Although the landscape of threats has changed in recent years, U.S. strategies bear striking resemblance to the ways policymakers dealt with crises in the past. Whether it involves diplomatic overtures, sanctions, bombing campaigns, or the use of special ops and covert operations, the range of responses suffers from innovation deficit. Even the use of drones, while a new tool of warfare, is still part of the limited categories of responses that focus mainly on whether or not to kill, cooperate, or do nothing. To meet the evolving nature of threats posed by nonstate actors such as ISIS, the United States needs a strategy makeover — a creative lift, so to speak.
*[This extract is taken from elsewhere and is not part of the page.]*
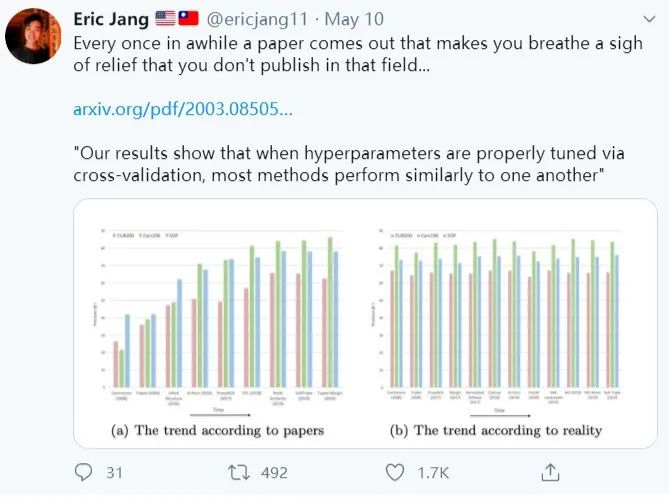This screenshot has height=499, width=669.
Task: Click the US flag emoji
Action: click(x=165, y=19)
Sanctions, diplomacy, bombing campaigns, special ops, covert operations — the range of our foreign policy responses suffers from an innovation deficit.

Enter the business world. Today’s top companies face an increasingly competitive marketplace where innovative approaches to product and service development are a necessity. Just as the market has changed for companies since the forces of globalization and the digital economy took over, so has the security landscape evolved for the world’s leading hegemon. Yet the responses of top businesses to these changes stand in stark contrast to the United States’ stagnant approaches to current national security threats. Many of today’s thriving businesses have embraced design thinking (DT), an innovative process that identifies consumer needs through immersive ethnographic experiences that are melded with creative brainstorming and quick prototyping.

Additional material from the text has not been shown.